=== Material shown ===
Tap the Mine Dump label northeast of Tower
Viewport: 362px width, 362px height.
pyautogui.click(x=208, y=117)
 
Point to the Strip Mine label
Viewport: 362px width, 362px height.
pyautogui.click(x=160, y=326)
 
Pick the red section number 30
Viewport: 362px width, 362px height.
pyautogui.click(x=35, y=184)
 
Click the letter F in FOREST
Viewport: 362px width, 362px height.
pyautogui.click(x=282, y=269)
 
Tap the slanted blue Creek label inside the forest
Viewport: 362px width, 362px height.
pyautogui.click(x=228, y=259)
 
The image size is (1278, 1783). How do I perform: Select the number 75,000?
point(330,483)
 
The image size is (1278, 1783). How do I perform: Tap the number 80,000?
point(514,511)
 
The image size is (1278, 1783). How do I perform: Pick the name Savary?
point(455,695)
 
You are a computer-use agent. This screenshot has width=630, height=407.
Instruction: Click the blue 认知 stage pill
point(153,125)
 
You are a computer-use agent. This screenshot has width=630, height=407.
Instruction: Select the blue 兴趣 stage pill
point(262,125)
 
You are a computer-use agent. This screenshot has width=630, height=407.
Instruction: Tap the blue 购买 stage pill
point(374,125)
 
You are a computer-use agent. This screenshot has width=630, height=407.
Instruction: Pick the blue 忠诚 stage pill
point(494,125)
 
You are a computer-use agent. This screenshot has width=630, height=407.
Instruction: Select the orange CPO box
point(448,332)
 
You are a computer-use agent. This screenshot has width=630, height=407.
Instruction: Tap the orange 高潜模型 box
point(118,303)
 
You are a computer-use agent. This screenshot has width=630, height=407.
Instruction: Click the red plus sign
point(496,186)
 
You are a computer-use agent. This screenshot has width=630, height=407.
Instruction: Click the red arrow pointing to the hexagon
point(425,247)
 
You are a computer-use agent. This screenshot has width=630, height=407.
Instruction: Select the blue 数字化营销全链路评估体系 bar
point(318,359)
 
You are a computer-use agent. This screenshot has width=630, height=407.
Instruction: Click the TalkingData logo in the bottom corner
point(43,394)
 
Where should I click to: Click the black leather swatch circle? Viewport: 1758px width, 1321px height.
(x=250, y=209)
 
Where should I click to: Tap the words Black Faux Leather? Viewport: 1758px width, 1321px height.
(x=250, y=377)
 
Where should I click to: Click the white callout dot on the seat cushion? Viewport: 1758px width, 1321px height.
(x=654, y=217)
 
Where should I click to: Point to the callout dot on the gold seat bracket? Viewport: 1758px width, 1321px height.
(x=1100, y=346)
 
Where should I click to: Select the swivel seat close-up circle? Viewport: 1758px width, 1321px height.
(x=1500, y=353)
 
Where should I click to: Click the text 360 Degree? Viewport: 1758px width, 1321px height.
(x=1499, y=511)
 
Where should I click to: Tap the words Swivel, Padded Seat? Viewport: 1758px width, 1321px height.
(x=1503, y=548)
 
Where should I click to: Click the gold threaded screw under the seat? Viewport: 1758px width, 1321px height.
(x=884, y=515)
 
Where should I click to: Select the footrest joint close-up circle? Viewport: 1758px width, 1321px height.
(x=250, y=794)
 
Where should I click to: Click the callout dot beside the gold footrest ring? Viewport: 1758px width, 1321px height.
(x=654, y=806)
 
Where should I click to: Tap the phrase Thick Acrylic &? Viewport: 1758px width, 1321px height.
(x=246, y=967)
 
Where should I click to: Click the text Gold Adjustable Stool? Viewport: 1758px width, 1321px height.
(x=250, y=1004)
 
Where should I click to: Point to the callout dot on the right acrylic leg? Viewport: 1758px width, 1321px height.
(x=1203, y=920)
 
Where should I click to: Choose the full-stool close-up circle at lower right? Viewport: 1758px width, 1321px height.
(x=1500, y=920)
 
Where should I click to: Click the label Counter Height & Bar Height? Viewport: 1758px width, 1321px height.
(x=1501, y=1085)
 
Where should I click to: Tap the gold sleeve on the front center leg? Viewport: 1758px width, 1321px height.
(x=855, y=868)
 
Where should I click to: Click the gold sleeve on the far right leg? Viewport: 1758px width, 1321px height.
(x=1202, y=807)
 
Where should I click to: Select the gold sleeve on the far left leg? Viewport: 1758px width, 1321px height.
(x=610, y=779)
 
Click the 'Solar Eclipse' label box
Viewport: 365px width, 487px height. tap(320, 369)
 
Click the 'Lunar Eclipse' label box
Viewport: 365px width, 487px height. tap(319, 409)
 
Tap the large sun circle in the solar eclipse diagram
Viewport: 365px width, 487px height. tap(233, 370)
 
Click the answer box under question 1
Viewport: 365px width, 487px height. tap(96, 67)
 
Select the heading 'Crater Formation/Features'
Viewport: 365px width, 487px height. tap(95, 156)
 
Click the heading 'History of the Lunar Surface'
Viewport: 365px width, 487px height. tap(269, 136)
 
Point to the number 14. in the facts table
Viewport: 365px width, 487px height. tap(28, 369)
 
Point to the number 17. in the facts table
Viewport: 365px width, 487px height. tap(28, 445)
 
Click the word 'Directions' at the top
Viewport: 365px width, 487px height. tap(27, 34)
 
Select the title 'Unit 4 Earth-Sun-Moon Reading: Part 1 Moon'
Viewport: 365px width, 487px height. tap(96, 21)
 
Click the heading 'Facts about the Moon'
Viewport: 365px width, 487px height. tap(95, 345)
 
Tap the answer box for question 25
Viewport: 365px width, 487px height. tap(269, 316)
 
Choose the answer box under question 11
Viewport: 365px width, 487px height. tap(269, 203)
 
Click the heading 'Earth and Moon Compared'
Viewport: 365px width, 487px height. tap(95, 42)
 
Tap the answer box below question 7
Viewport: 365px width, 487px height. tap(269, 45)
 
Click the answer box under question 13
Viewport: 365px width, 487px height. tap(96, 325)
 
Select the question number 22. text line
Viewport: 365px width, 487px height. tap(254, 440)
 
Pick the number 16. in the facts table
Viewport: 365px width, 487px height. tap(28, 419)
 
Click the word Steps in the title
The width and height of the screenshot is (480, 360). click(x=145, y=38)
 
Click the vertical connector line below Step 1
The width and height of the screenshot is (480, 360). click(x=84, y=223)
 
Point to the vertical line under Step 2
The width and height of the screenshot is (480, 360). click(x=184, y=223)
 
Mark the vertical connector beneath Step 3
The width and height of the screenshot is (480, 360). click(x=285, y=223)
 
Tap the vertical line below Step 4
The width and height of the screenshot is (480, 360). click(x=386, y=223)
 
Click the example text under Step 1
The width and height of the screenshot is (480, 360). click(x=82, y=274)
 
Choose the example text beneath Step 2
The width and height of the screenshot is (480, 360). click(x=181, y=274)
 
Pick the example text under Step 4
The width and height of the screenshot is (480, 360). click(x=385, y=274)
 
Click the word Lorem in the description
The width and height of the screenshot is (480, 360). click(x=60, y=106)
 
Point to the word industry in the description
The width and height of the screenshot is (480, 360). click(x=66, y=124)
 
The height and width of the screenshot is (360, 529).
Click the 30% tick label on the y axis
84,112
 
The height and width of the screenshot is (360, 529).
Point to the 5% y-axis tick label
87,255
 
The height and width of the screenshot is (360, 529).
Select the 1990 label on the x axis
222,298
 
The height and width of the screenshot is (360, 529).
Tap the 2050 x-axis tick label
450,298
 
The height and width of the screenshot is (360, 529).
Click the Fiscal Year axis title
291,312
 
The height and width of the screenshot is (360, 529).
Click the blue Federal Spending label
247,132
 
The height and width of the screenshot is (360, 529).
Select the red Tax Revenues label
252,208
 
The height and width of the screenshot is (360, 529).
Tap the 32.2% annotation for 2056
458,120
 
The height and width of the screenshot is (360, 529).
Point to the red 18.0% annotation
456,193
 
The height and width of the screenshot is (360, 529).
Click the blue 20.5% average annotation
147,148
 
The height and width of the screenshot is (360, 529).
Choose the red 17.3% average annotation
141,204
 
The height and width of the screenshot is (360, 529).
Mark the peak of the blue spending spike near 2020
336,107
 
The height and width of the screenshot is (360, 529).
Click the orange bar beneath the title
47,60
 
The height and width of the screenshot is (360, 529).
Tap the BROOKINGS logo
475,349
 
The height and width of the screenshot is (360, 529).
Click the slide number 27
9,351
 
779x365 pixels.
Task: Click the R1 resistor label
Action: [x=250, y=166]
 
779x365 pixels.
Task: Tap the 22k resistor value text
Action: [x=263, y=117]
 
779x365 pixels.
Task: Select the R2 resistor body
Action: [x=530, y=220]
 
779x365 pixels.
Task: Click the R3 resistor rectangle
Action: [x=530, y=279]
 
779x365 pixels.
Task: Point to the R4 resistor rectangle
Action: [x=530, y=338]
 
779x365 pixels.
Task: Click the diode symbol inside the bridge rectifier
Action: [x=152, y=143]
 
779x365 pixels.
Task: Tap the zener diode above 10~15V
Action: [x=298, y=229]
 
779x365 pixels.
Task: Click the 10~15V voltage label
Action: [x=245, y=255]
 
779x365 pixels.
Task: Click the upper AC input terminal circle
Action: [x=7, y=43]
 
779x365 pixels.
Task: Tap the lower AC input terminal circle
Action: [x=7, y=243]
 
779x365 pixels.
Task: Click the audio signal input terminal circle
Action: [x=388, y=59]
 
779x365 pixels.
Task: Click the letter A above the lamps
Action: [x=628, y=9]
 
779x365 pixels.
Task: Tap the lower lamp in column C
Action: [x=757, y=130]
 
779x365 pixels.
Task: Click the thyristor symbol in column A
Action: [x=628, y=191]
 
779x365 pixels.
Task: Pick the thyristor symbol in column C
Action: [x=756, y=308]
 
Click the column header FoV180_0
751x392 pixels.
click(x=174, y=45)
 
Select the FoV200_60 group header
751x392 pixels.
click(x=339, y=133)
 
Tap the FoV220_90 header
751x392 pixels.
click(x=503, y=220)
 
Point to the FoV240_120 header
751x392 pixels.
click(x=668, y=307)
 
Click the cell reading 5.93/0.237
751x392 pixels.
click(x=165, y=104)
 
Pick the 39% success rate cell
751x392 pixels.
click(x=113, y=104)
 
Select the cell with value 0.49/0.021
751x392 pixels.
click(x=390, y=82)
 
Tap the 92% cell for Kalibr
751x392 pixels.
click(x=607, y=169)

=== What is asked ===
How many lines of the records above contain the string "lower"? Match case exactly, and give only the number.

=== Full answer ===
3